The Scottish Executive has agreed to invest £7 million in a restructuring package that it said would enable the company to live within its £7.5 million annual budget. In return, a £4.5 million loan must be repaid to the Scottish Arts Council over the next four years.
However, unions are outraged by the proposal to lose as many as 88 jobs. This involves reducing core posts in the chorus, as well as the technical and administration departments, from 208 to approximately 120 by June 2005. Government money will also be used to cover losses at the Edinburgh Festival Theatre and Glasgow’s Theatre Royal between June 2005 and March 2006 when the company will be forced to halt productions.
SO will continue negotiations to lease its Theatre Royal home to a private management chain such as the Ambassador Theatre Group but will retain its 53-member orchestra. The opera will separate entirely from Scottish Ballet, with which it currently shares staff.

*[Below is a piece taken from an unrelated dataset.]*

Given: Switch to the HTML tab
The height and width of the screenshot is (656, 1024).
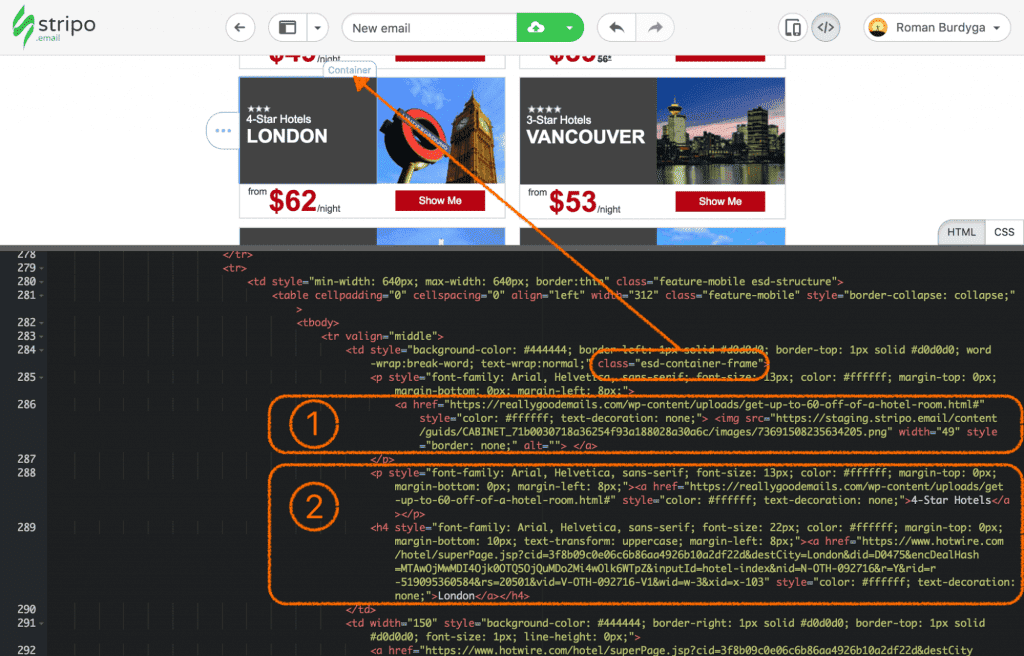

Equity’s general secretary Ian McGarry has said he is appalled by the announcement and fears the entire 34-strong chorus will be made redundant in the coming months.
He added: “Equity will continue to resist these redundancies by all possible means. Rather than a rescue plan, this could be the death of opera on an international scale in Scotland. If the management succeeds in its plans to sack these experienced and talented choristers, the singers will have no choice but to leave Scotland to find other work.
“This throws doubt upon statements by chief executive Christopher Barron that his plan will enable SO to continue to produce opera of an international standard. There will be no talent base in Scotland. We know from years of experience that to produce quality ensemble opera, you must have a core permanent chorus who know each other and know the repertoire. The artistic future of a Scottish Opera mounting every production with a pick-up chorus must be extremely uncertain.”
McGarry criticised the executive for investing a further £7 million of public funds into the same management team that had been responsible for the company’s current financial crisis.
SO’s new reincarnation is expected to see education and outreach take as much as a third of the budget but critics believe the money should instead be used to increase the opera’s current annual subsidy of £7.5 million by £1 million a year. The plan will be subject to a 60-day consultation period with union representatives.